(Excerpt from my upcoming book Wing It & Win)

We’re constantly listening to the little voice in our head. The one that says, “Who are you to say?” and “Remember what happened last time you tried that?” Occasionally, in moments of triumph, it says, “I am awesome at this.” Sadly, those times are rarer.

Mostly, it’s a litany of horrors about things from the past that you did wrong, got hurt at, or felt terrible for doing. By showing you them again and again, it hopes to keep you from putting yourself into any situation where it might happen again.

Everyone has this little voice. It’s the “safety voice” that comes from the base of your brain. All it wants is for you to be safe, comfortable and happy. Your “lizard brain” as it is sometimes called is designed to keep you safe at all costs. A perfect life for the this small, ancient piece of your brain would be like this:

You, in a warm, cozy environment with constantly pumped in food and drink and the occasional naked person to play with. That’s it. No worries. No problems. Sloth, warmth, nutrition, and sex.

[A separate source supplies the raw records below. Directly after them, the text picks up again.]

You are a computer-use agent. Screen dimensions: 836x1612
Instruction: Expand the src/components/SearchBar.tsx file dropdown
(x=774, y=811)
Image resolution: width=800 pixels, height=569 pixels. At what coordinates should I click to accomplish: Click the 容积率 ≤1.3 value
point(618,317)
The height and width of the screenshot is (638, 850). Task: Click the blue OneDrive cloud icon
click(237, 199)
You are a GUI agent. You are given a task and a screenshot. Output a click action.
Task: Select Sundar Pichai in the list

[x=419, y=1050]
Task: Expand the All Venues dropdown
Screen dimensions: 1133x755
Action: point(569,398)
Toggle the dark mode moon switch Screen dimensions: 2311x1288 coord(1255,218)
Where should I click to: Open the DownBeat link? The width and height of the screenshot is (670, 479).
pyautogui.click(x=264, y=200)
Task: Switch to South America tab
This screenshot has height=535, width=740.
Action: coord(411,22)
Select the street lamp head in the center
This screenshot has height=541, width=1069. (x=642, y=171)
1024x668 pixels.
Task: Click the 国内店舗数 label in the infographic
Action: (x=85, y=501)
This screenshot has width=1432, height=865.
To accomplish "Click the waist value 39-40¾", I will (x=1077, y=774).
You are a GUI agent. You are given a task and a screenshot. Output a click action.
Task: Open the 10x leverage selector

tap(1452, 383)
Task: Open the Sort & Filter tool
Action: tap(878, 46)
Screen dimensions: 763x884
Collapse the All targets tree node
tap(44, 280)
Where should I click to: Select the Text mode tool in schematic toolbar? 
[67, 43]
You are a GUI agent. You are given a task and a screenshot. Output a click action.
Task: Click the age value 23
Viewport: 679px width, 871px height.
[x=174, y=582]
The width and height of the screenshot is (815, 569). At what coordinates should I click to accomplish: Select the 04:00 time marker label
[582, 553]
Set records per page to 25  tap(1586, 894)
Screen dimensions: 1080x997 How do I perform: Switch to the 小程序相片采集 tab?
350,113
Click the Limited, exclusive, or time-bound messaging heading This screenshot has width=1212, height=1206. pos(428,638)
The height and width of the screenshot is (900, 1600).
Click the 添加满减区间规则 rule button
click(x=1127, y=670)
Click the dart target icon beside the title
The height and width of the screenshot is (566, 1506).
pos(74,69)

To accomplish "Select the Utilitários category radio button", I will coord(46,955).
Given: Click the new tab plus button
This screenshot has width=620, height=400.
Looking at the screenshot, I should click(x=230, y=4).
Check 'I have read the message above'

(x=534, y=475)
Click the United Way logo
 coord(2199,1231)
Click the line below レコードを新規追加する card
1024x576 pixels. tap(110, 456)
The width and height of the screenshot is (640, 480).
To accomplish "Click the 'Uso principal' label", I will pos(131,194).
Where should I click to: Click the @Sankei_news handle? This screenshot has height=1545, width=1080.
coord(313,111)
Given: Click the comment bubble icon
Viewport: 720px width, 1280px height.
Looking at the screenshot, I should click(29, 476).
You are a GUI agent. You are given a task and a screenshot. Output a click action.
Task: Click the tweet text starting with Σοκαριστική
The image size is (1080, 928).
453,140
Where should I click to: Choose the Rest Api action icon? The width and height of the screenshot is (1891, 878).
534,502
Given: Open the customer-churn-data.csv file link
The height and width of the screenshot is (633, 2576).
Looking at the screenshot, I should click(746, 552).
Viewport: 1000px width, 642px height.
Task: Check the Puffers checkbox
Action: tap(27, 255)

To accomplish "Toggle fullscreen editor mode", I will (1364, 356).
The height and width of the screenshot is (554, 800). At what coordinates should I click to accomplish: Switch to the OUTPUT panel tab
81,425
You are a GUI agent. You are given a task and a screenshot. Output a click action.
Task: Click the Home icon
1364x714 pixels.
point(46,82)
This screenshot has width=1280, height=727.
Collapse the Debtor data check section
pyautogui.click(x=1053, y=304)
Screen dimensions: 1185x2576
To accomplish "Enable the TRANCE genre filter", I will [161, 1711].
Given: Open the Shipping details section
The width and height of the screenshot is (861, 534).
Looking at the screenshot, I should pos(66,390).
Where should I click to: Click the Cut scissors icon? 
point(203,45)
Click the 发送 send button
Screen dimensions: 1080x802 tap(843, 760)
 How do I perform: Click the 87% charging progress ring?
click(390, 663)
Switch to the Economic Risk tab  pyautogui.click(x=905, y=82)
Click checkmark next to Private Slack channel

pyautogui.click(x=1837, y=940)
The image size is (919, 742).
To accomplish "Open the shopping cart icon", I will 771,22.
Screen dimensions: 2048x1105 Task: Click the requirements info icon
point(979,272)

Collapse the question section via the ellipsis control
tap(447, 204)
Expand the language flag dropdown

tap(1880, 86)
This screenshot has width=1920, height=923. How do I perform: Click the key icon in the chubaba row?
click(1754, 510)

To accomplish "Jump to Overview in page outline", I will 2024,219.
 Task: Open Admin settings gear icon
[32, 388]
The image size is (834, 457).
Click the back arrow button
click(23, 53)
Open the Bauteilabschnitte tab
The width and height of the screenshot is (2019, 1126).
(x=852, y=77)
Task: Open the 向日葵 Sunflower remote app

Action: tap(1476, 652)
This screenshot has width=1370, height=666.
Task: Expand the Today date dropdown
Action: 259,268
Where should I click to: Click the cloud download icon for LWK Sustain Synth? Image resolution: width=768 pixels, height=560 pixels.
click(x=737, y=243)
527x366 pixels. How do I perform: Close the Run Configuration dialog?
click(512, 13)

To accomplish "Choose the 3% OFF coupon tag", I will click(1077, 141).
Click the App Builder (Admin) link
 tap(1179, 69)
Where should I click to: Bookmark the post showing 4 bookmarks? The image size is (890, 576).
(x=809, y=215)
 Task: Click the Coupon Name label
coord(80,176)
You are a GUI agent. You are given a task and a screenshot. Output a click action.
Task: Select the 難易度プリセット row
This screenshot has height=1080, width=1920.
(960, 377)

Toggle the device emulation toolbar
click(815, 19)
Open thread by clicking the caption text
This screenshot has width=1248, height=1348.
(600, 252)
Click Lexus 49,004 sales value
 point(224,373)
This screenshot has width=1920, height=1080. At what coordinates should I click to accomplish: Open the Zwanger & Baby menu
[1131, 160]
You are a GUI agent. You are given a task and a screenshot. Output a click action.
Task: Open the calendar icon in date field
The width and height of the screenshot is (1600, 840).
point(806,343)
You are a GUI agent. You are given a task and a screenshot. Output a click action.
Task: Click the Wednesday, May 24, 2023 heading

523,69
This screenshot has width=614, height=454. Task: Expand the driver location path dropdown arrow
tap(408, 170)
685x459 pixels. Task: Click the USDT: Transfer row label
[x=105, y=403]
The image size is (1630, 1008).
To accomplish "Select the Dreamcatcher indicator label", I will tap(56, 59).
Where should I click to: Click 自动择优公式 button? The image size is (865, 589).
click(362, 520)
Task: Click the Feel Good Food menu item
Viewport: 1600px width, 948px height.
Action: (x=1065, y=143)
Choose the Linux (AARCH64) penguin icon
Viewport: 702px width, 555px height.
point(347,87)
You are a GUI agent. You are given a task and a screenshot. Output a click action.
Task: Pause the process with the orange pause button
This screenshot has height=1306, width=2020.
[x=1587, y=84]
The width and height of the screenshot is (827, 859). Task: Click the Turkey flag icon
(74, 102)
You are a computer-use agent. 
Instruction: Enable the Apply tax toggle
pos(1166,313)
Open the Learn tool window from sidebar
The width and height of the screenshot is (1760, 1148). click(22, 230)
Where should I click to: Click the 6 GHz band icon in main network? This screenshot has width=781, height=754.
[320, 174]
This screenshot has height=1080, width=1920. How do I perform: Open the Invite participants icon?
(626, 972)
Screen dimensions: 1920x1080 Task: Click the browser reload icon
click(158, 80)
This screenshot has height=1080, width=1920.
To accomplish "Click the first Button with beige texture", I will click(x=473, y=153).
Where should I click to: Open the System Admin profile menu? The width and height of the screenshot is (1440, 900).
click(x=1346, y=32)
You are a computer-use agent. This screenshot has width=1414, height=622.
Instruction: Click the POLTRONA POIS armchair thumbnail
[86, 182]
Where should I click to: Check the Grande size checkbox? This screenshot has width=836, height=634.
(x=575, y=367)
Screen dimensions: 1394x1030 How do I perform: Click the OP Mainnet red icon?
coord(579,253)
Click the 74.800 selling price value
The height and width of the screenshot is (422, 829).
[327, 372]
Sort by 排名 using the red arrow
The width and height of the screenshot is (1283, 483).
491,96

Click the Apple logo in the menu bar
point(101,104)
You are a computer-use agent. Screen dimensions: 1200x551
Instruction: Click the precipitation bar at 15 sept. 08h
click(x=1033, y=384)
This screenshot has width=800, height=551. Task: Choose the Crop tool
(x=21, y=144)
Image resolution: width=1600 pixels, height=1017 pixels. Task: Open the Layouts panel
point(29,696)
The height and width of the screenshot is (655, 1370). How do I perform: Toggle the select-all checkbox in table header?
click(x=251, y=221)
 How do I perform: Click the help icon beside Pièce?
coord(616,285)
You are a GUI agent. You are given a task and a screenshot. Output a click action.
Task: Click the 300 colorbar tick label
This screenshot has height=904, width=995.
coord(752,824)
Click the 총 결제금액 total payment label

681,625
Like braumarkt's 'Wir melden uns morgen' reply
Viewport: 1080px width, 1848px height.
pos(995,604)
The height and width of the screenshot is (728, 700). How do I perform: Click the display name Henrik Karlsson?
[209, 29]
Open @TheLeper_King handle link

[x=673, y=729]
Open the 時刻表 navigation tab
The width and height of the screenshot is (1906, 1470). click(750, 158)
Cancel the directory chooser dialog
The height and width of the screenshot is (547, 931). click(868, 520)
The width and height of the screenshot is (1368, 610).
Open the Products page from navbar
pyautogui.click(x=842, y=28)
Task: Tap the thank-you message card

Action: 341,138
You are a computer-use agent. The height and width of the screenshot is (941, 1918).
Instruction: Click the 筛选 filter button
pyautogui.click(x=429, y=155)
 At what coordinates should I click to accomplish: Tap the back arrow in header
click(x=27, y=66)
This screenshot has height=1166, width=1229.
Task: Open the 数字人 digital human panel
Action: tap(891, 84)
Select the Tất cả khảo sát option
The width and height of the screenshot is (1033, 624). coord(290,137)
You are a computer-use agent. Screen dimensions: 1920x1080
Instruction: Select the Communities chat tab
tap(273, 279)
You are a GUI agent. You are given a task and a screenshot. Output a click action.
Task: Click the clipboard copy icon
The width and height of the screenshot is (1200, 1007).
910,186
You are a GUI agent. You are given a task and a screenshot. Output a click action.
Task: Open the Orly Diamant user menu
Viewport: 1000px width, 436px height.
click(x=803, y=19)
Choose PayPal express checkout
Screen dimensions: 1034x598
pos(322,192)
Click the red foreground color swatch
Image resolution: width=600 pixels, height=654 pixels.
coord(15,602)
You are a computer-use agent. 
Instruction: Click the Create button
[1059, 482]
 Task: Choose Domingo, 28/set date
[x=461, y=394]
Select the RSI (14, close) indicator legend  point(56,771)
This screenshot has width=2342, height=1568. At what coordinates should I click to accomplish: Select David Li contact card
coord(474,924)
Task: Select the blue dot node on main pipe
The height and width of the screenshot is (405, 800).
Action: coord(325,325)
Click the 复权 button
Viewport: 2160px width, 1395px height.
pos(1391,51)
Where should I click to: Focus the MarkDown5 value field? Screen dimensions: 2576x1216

But that’s not the world. If you do nothing, you won’t be able to keep your happy, perfect bubble. And you’d get bored too. Then you would start bitching about that!

Since life isn’t hermetically sealed, you have to deal with people, earn money, and make decisions in your day. Your brain hates this because everything is scary.

Half a million years ago, life was crude and rough. There were constant dangers, including ravening beasts and poisonous everything! Your brain was designed to be on the defense all the time. Learning from your mistakes and from those of others was paramount. Anything that moved might kill you AND being alone in a clearing or, worse, in front of other creatures, was just ASKING for trouble. And by trouble, I mean death. Of course, your brain wants to keep you safe from that!

The problem is that there really isn’t that much that’s life-threatening anymore. Which, on the surface doesn’t sound like such a bad problem to have! But, it’s keeping you stifled and we all want to get over that. Most people want more, to be more, to have more. Some would just like to be able to talk to others comfortably or feel comfortable in social settings.

Today we’re not being chased by beasts. Poisons are generally clearly marked. Things are really not out to get you. So, what does your brain do? It makes little things into big, scary things. Almost everything you need to do in order to be successful in our fast-moving, high-tech, big-business world sets off alarms and immediately gets leveled up to DEFCON 2. Attack is imminent!

Your brain has made social standing, how others see you, and reputation into matters of life and death… for it. And, by extension, life-threatening for you. So, quite literally, your brain sees a failure in public almost as bad as literally dying. That’s why you get nervous, sweat, fret, and fear.

  • Talking in front of people? That’s just like standing in an open clearing with no weapon surrounded by things that want to eat you!
  • Saying something controversial? People won’t like you. If people don’t like you, you’ll be kicked out of the tribe. If you’re kicked out of the tribe, you’ll be alone in the wilderness… to be eaten by beasts.
  • Want to create art? Nobody will buy it. You’ll be poor and seen as not contributing to the group. Of course, you’ll be ostracized, sent to the desert, and subsequently eaten by animals.
    Sounds ridiculous, right? But it is what your brain does! Anything that stretches you or that asks you to put yourself out there visibly in front of others is quickly mutated up to “I’m going to die.

So that’s just great. My brain thinks everything wants to kill me. If I want to go out and be successful, I guess I’ll just have to stop listening to it. Oh, if only it were that easy, my friend!
Because it’s your own brain, you can’t get away from it. You can’t shut it up. And the worst part is that it knows you SO well. It knows every button to push and every way to distract, scare and dissuade you.

Some people get into personal development to figure out how to shut this voice up. Stop that! You can’t. It’s you, and you just want to be safe. Telling it to shut up will just make it seek another route to stopping you. “Look! Cute kittens on the internet!

What I can help you with is learning to use your frenemy as your ally. Instead of “Shut up!” which doesn’t work, I say, “Got it. Thanks for trying to keep me safe. We’re safe… And we’re (I’m) going to be successful.

This is the Truth of this chapter:
If you don’t consciously hear the voice that is stopping you, you just do what it says.
Until you hear it, it runs the show!

Improv games are great at bringing that voice up to the surface. I like to run people through a game and then give examples of things I know that their heads just told them. People get trained to hear the voice when it speaks. Then, and only then, can you have a choice.

Sure, Improv games are wild fun. Everyone hoots and hollers and has a grand old time. But, the truth is I have found some of the very best personal development tools and exercises by playing these games.